Energy Plant FAQs
The plant does not currently produce power. However, a project to install steam turbines within the plant was recently approved for design. These turbines will reduce energy costs and the carbon footprint of the university significantly.
The primary fuel at the plant is woody biomass sourced from the waste streams of the local wood products manufacturing industry. Natural gas is used as a backup during maintenance periods and peak loads. Annually, 90-95% of the steam produced comes from biomass.
Most of the wood used at the plant comes from regional lumber mills, who need to address the waste generated from the manufacturing process. A variety of manufacturers looking to be more environmentally friendly in Idaho, Washington, and Oregon also supply fuel to the plant, ranging from pallet manufacturers to wineries.

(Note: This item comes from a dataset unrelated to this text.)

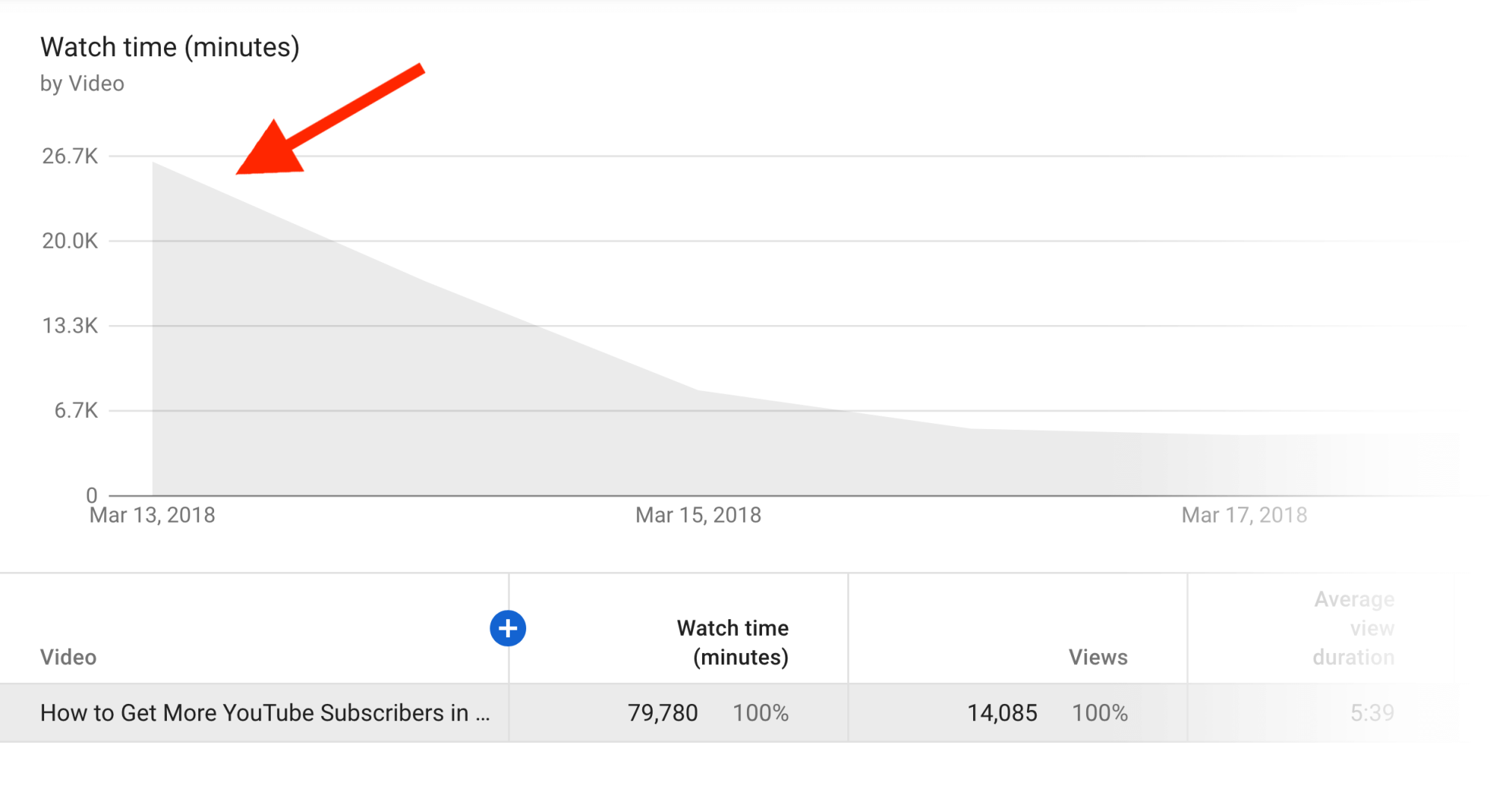
Task: Open the Watch time chart title
Action: click(x=170, y=46)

There has been debate in recent years on if biomass fuel can be considered renewable. The use of biomass has grown around the world as governments and companies shift away from fossil fuels. Issues arise with the scale of the fuel needed and if reforestation practices are put in place. For power plants capable of supporting cities, the demand for fuel is incredible and forests often cannot grow fast enough to meet that demand. Some extreme examples require biomass fuel to be shipped thousands of miles to the power plant. The debate isn’t if biomass is carbon neutral, it’s whether the use of biomass mitigates climate change within the next few decades.
In the long-term, biomass fuel is carbon neutral since the carbon sequestered during its growth is released during combustion. Many factors increase carbon emissions when utilizing biomass fuel such as the distance between the fuel source and energy plant, reforestation practices, and any emissions from processing. So long as forests are replanted after harvesting, there is a carbon “payback” time where the released carbon is sequestered back into the forest. When the use of biomass fuel increases on a global scale, this payback period is too long.

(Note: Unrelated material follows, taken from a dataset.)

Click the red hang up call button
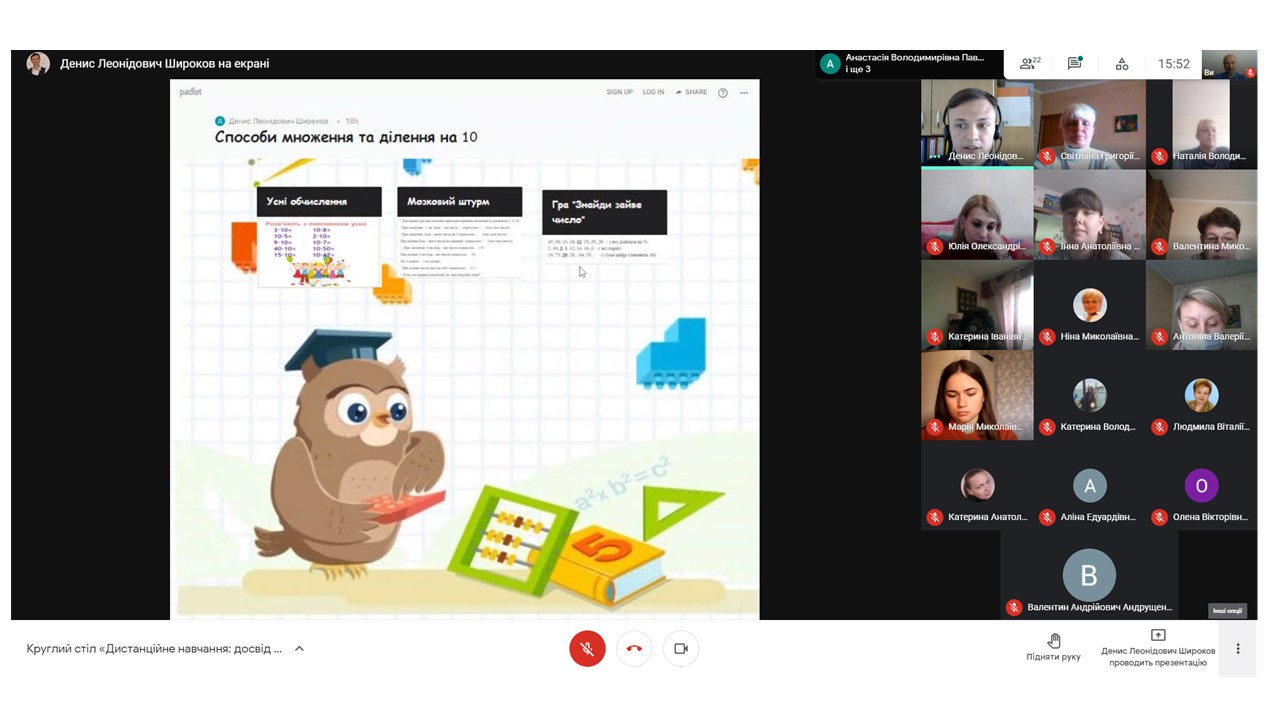 pos(634,648)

The majority of the biomass fuel used at U of I is sourced within twenty miles of the energy plant and no trees are chipped to supply the energy plant with fuel. The lumber mills near the university produce millions of board feet annually, which generates significant amounts of wood chip waste and U of I only purchases waste generated from normal business operations. This provides a unique opportunity for both the university to acquire a renewable energy source and the companies to address the waste generated. The trees that are harvested are replanted afterwards and companies use a selective cutting practice instead of clear cutting. Selective harvesting improves overall forest health by controlling undergrowth and other factors that contribute to catastrophic wild fires.
An average of 0.5 percent of the wood chips by weight is left after combustion. Emissions equipment is used to remove the ash before the exhaust leaves the stack. The ash is collected and stored on campus for the Agriculture Department to use as fertilizer. Since the wood boiler was installed, 100% of the ash generated has been used on campus.
Currently, the energy plant only produces heating and cooling energy. Once the turbine project is complete, power will be generated on campus using biomass, reducing the university’s dependence on fossil fuel derived power from the utility.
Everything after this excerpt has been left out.